Anthropogenic heat accounts for only 1% of the energy flux created by anthropogenic greenhouse gases. Anthropogenic climate change is therefore due to excessive greenhouse gas emissions.
Anthropogenic GHGs and Radiative Forcing:
The net radiative forcing due to anthrpogenic components (fig.3.3) amounts to approximately (+) 1.82W/mm.sq.
The radiative forcing contribution (since 1750) from increasing concentrations of well-mixed greenhouse gases (including CO2, CH4, N2O, CFCs, HCFCs, and fluorinated gases) is estimated to be +2.64 Watts per square meter, wherein more than half of the amount is due to increases in CO2 (+1.66 Watts per square meter). Thus CO2 makes major contribution to warming relative to other climate components.

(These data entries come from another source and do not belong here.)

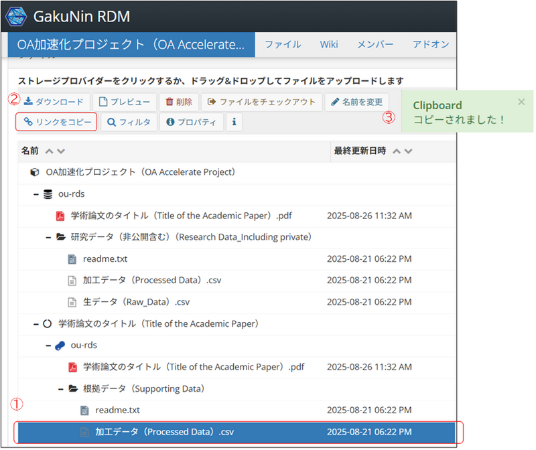The width and height of the screenshot is (536, 450).
Task: Open the ファイル tab
Action: pyautogui.click(x=282, y=44)
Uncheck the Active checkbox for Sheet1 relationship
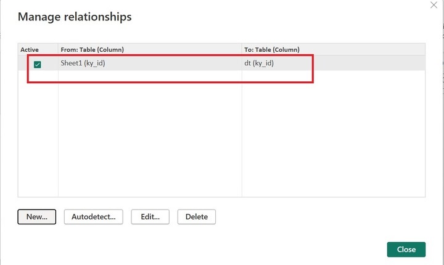 coord(37,64)
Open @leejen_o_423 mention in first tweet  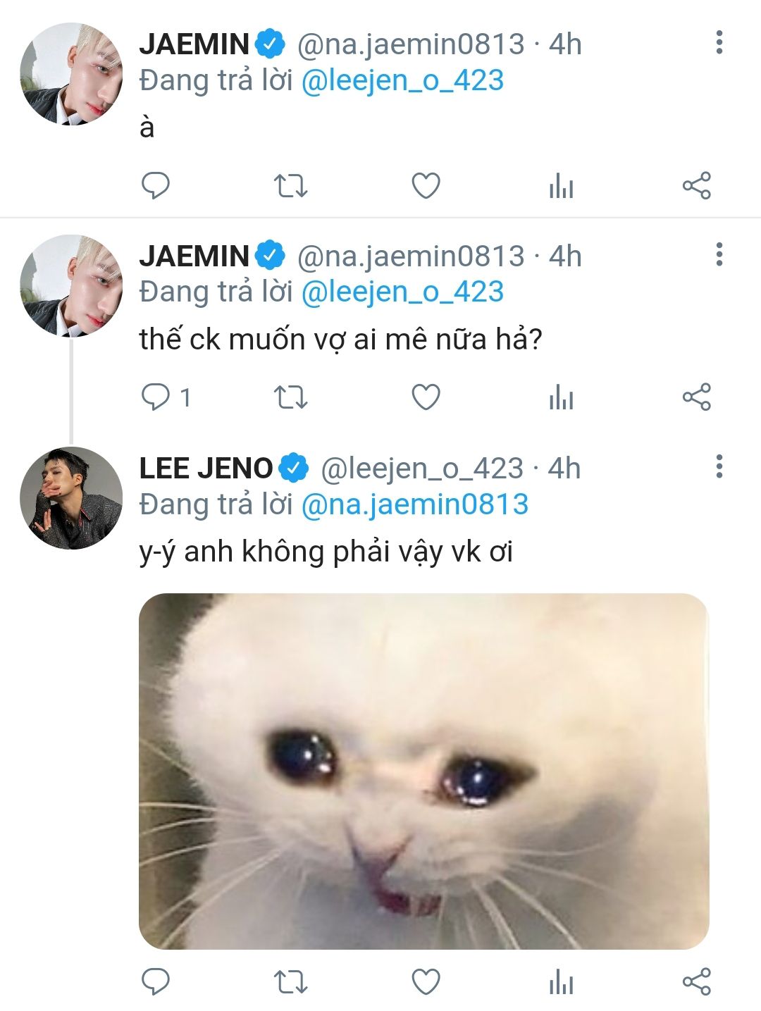pos(402,80)
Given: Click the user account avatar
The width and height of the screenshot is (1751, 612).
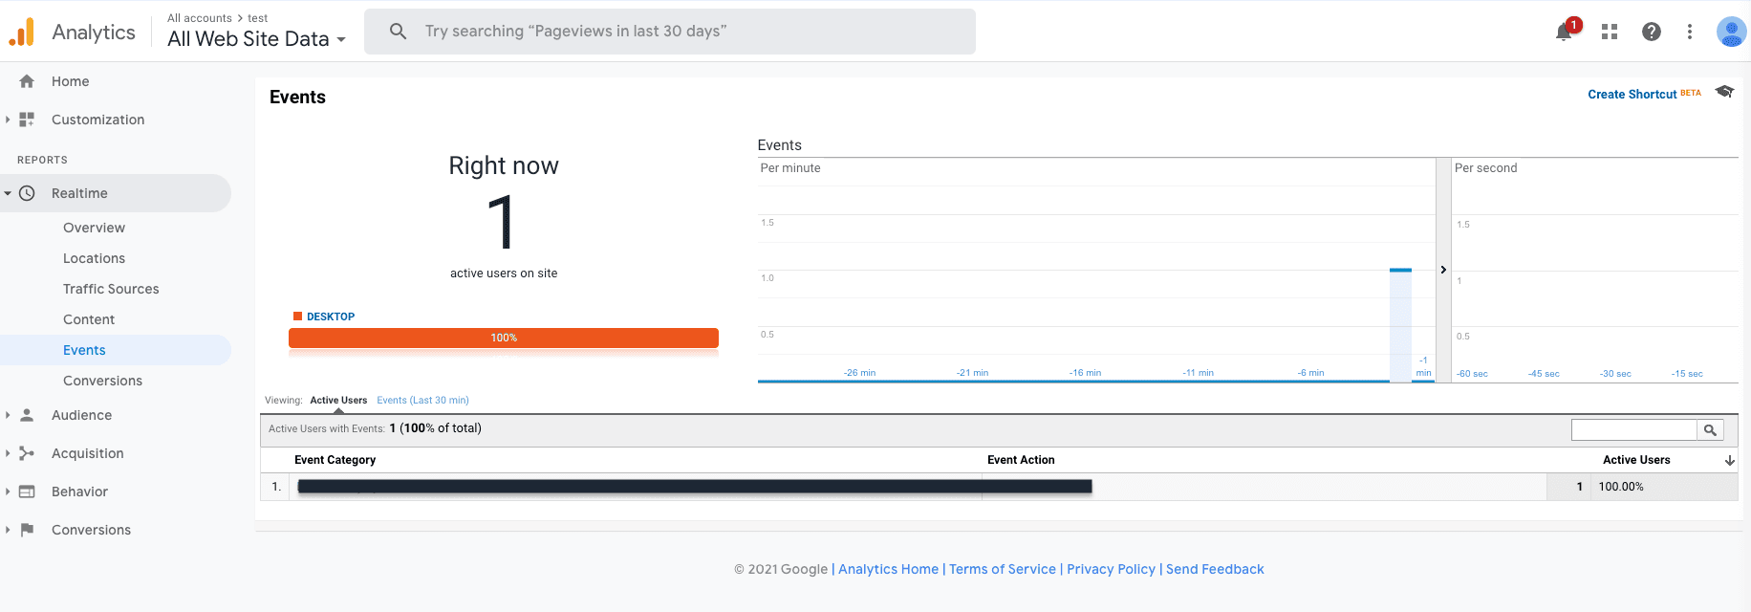Looking at the screenshot, I should [1730, 32].
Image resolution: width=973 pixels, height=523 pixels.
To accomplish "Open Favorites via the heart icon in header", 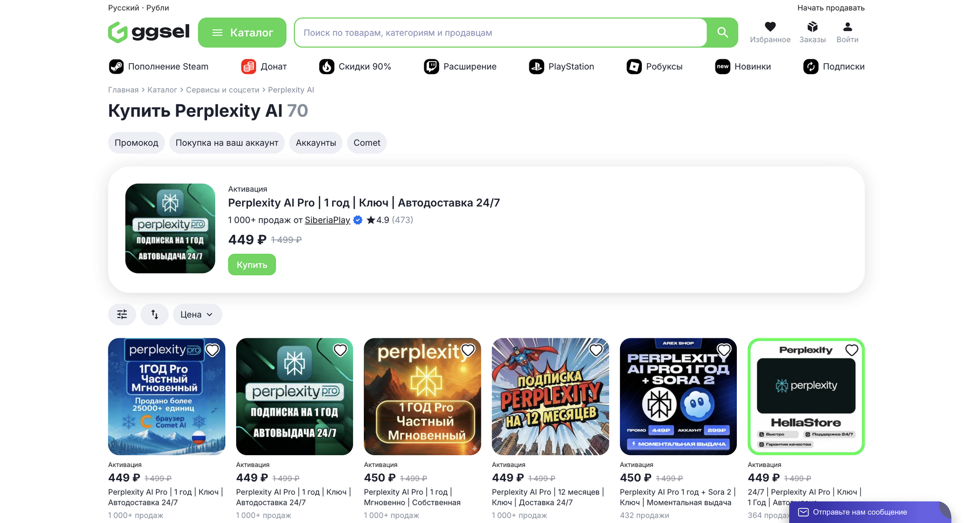I will (x=770, y=27).
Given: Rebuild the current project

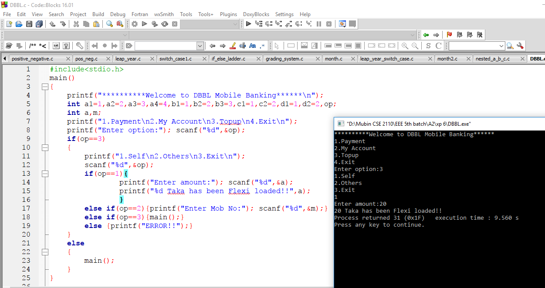Looking at the screenshot, I should (164, 23).
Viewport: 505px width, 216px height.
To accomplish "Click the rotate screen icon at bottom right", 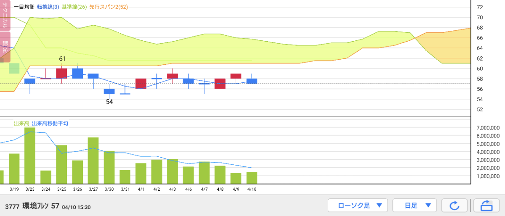I will click(x=486, y=205).
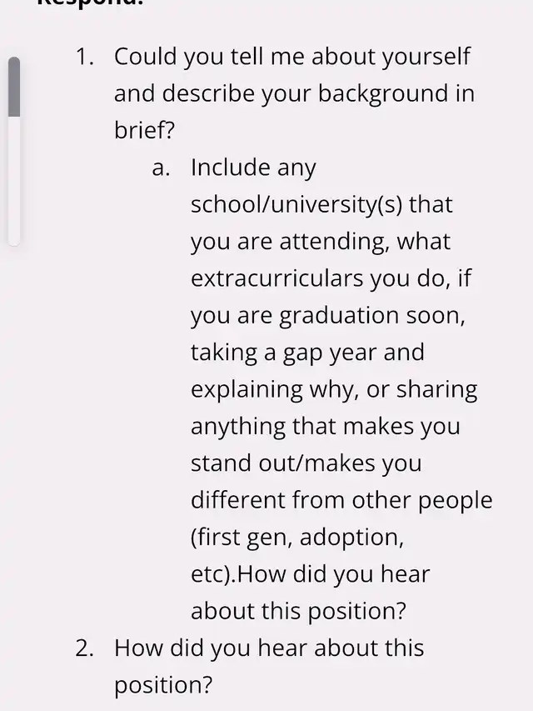Click the empty lower scrollbar track
Viewport: 533px width, 711px height.
point(14,182)
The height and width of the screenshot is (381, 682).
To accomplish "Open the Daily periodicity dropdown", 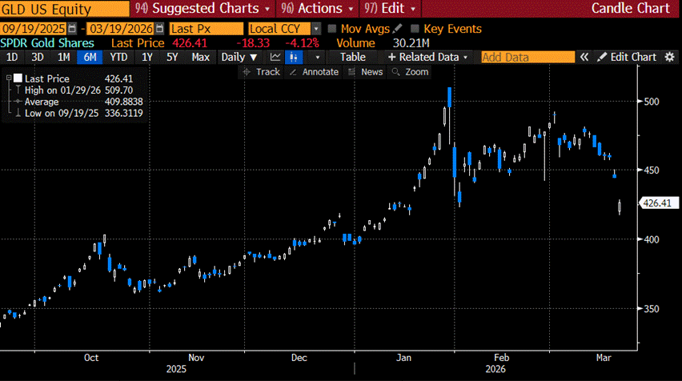I will 239,57.
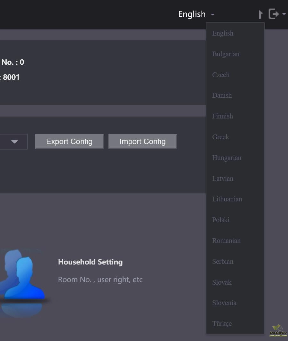Set the language to Polski

tap(221, 220)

According to NOAA’s (National Oceanic and Atmospheric Administration, USA) Annual Greenhouse Gas Index (AGGI), which tracks changes in radiative forcing from greenhouse gases over time, shows that radiative forcing from greenhouse gases has increased 21.5% since 1990 as of 2006. Much of the increase (63%) has resulted from the contribution of CO2. Methane is more effective greenhouse gas than carbon dioxide, but its radiative forcing is 1/4th of carbon dioxide due to presence of lower percentage.
The accumulation of excessive greenhouse gases in the atmosphere has resulted from:
i. Fossil fuel burning:
Most of the energy requirements are met by burning fossil fuels. Fossil fuel burning has produced about three-quarters of the increase in CO2 from human activity over the past 20 years.
ii. Destruction of biomes:
Biomes, like forest and ocean, act like a buffer to maintain the global temperature at a nearly constant level. However, deforestation, land-use change, destruction of marine life, lead to imbalances in eco cycles, such as, carbon-cycle and hydrological cycle. The reduction in the capacity to act as a buffer, leads to excess carbon dioxide in the atmosphere, thereby causing more heat absorption and consequent warming.
An increasing number of groups worked up models that coupled climate changes with changes in soils, vegetation and the oceans. It was a matter of simple physics that as the oceans grew warmer; the sea water would absorb gases less readily. Tropical forests would show a similar effect for biological reasons.
The worst worry was the Amazon forest, sustained by rains that were largely water evaporated from the jungle itself. It appeared that warming would make it harder for the planet to take up carbon, and might even trigger increased emissions. If the tropical forests get dried they would start to emit massive amounts of CO2, would turn from a net absorber to a major emitter of carbon, speeding up climate change.
Potential Effects of Anthropogenic Climate Change:
The anthropogenic climate change can have disastrous consequences, and can cause frequent occurrences of severe weather. Global warming shall make a vast change in the natural climate pattern with increasing frequencies of disasters.